* [Problem 1]:
From the passage on filtering water, reproduce word for word the stretch from "You are on what" through "than three days.".
* [Problem 2]:
Answer these questions from the passage on filtering water:
(a) How long does it say a person can survive without water?
(b) How far back has humankind been filtering water?
(c) For how long should water be kept at a rolling boil?

* [Text passage]:
--- START ---

You are on what is supposed to be an enjoyable hike during a camping trip and lose your water filter bottle down a ravine. It’s hard to enjoy the rest of your hike because you keep wondering how you are going to filter your water. Given that humankind has been filtering water as far back as 2000 B.C., it stands to reason that there are ways to do so even without modern conveniences. There are a variety of options, some of which require advanced planning because they involve specific supplies. It’s important to keep in mind that while you can survive three weeks without food, you cannot survive without water for more than three days.
How to Filter Water
Boiling: Historical records show that ancient civilizations boiled water to rid it of impurities. This is the easiest way to eliminate microorganisms from water. Make sure you bring the water to a rolling boil for at least five minutes to ensure that it is safe. While this is easy to do, the only downsides are that boiling does not remove non-living contaminants, has to be done in small batches, and you must wait for the water to cool before drinking.

--- END ---

* [Data under study]:
--- START ---

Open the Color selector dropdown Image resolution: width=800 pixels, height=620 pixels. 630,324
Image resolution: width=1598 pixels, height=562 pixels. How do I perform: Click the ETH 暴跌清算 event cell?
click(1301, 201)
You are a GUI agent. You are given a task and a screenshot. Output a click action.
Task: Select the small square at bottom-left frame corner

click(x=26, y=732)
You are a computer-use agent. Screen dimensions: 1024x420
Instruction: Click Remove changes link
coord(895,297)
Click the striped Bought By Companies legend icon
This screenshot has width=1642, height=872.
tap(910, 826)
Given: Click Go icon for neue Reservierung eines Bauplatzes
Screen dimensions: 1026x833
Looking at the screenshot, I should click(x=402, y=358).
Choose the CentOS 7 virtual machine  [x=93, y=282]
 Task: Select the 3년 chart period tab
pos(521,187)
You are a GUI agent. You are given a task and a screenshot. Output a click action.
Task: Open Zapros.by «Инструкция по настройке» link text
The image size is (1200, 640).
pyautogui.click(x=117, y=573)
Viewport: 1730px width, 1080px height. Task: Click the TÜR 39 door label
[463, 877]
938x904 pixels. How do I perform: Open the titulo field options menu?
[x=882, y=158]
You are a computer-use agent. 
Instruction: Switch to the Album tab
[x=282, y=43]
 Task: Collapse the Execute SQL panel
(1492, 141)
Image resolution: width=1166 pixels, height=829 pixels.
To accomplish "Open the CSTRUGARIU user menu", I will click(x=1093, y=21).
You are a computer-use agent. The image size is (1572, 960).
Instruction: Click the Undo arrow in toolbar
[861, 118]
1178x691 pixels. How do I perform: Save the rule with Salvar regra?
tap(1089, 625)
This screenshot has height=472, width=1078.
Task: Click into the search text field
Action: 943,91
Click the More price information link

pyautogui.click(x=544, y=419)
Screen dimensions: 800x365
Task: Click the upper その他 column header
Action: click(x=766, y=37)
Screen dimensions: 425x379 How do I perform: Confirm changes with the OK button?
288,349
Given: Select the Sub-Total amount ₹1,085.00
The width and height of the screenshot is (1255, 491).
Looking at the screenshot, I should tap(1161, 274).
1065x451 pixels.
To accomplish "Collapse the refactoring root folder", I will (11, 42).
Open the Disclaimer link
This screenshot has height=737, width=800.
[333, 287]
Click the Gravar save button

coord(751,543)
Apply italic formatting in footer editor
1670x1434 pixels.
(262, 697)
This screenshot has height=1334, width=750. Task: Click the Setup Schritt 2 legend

--- END ---

* [Task solution 1]:
You are on what is supposed to be an enjoyable hike during a camping trip and lose your water filter bottle down a ravine. It’s hard to enjoy the rest of your hike because you keep wondering how you are going to filter your water. Given that humankind has been filtering water as far back as 2000 B.C., it stands to reason that there are ways to do so even without modern conveniences. There are a variety of options, some of which require advanced planning because they involve specific supplies. It’s important to keep in mind that while you can survive three weeks without food, you cannot survive without water for more than three days.

* [Task solution 2]:
(a) No more than three days.
(b) As far back as 2000 B.C.
(c) At least five minutes.